*Assignment*. Copy each line that contains the string "icon", taking them from the material.

*Excerpted records*.

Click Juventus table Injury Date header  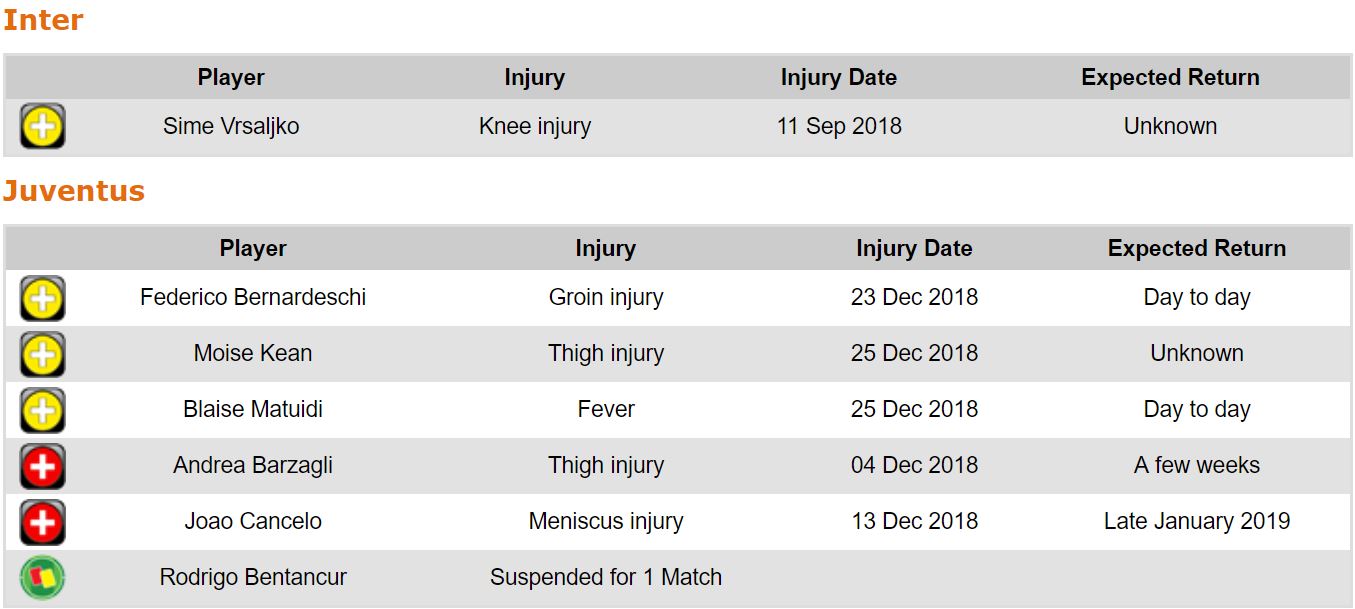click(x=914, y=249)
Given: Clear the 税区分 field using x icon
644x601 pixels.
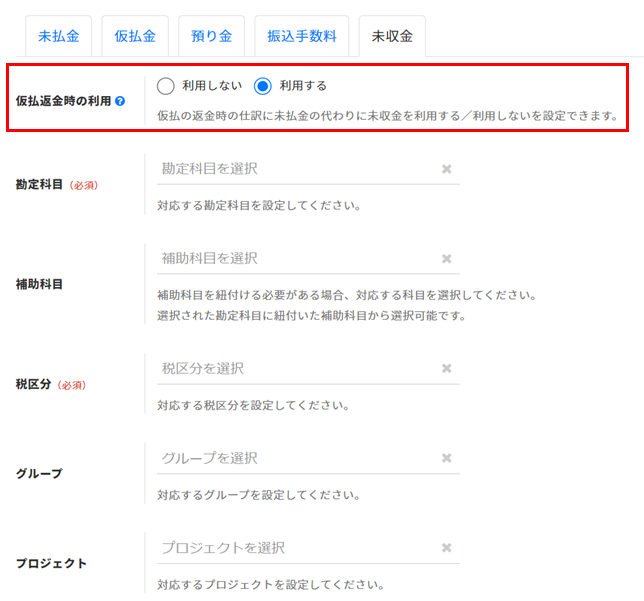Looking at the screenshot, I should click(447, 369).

* * *

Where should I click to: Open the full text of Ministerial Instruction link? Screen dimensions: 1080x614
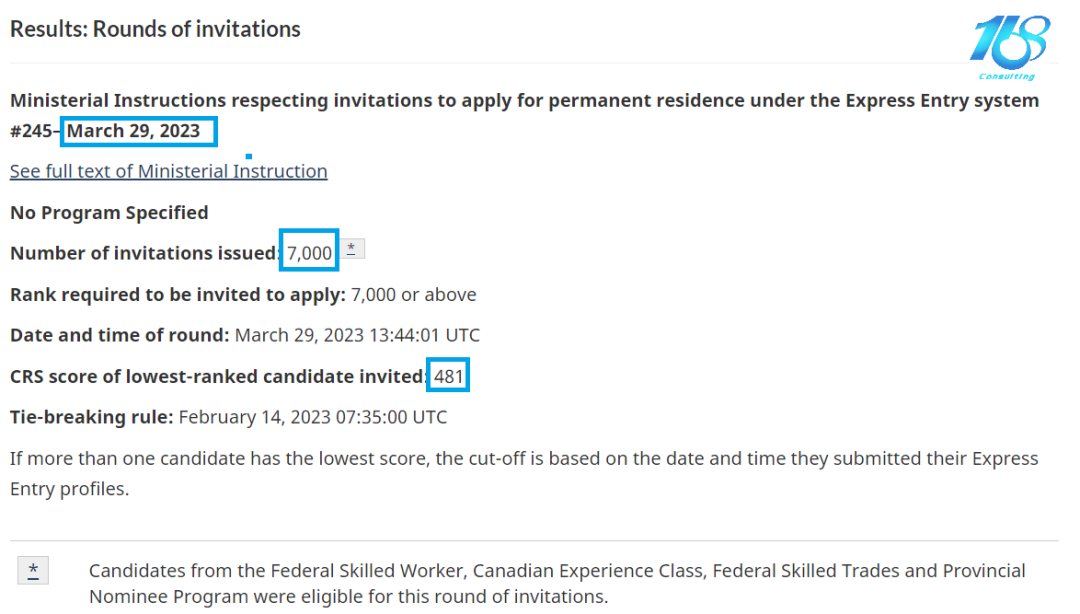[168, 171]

---

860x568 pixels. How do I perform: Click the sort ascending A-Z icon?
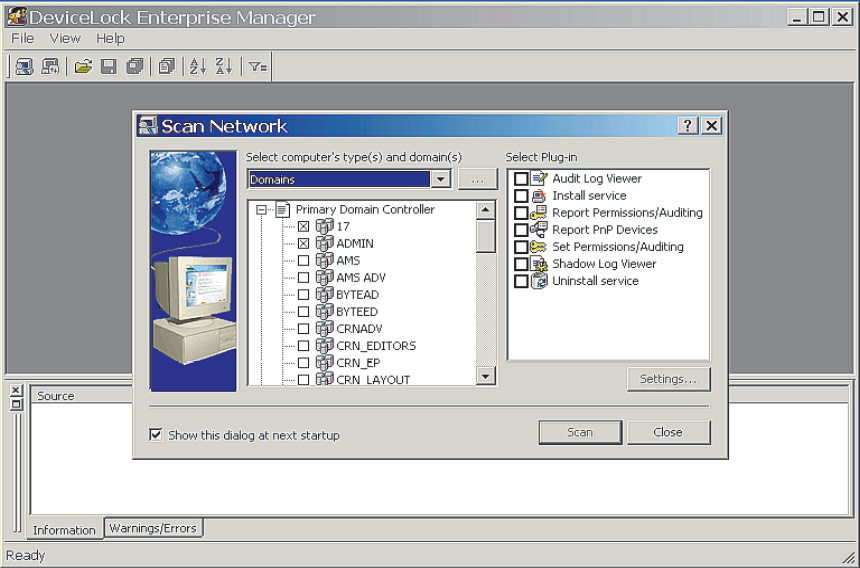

*Response*.
Given: Clear the 税区分 field using x icon
860x568 pixels. How do I perform: Click the sort ascending A-Z icon?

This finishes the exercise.